**Problem to solve**
Search the data below for the word "size" and copy each line that holds it.

**Provided records**

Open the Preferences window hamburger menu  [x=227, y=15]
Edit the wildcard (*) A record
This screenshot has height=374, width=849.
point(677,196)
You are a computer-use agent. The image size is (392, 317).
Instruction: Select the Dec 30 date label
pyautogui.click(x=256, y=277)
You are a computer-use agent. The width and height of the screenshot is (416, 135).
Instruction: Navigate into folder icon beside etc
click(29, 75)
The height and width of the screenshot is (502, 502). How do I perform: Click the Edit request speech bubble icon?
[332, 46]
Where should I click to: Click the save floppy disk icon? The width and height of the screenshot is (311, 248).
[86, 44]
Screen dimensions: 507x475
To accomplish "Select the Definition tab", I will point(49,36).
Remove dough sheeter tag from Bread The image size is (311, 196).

...

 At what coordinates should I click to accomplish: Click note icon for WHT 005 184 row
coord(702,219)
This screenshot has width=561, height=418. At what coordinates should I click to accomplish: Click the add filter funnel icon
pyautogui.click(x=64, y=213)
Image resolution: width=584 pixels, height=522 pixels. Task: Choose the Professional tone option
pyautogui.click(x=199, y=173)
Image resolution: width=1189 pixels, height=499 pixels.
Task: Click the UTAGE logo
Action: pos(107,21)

---

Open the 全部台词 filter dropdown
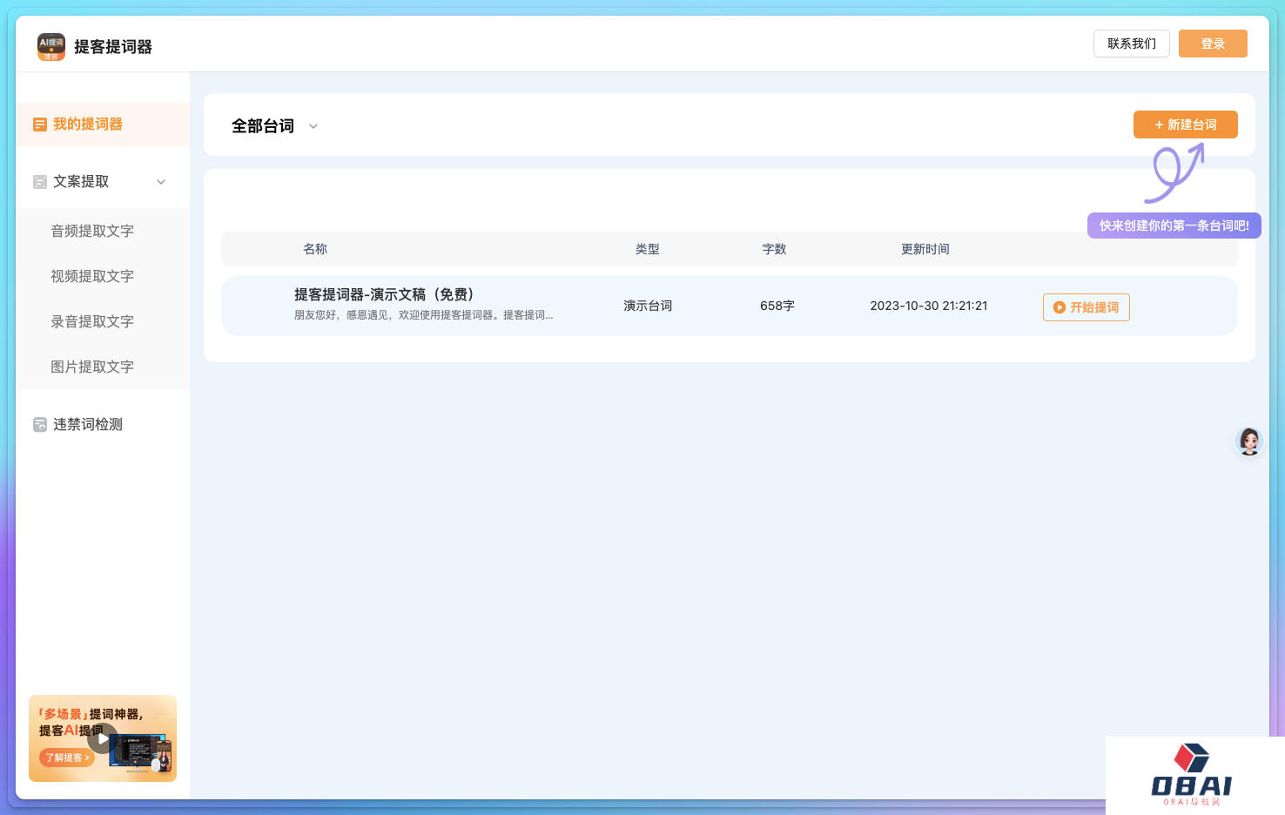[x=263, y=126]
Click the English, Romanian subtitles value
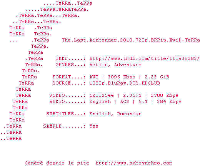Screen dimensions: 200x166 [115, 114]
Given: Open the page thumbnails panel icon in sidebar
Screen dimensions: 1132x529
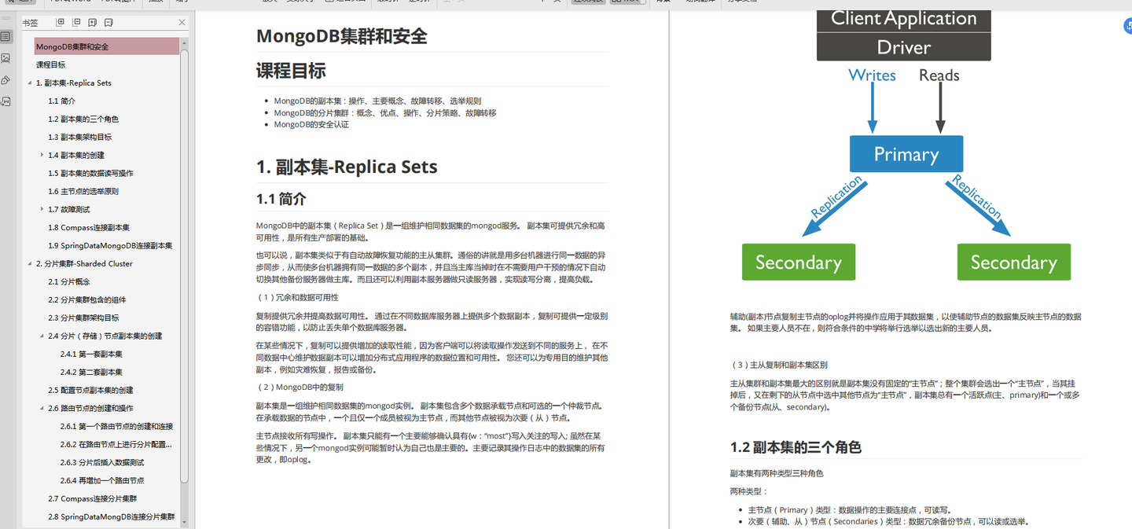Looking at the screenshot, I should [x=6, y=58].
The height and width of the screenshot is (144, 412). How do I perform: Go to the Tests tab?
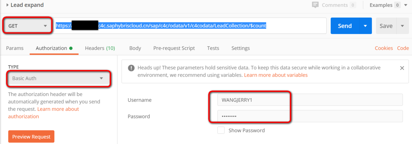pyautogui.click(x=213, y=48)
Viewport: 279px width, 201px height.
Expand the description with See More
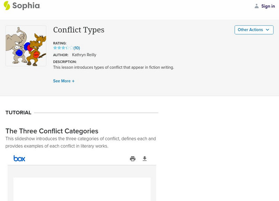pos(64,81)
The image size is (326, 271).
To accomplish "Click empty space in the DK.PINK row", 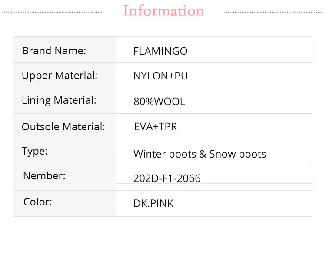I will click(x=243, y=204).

**Response to the task**
You are a computer-use agent. The image size is (392, 317).
Remove dough sheeter tag from Bread The image size is (311, 196).
The image size is (326, 271).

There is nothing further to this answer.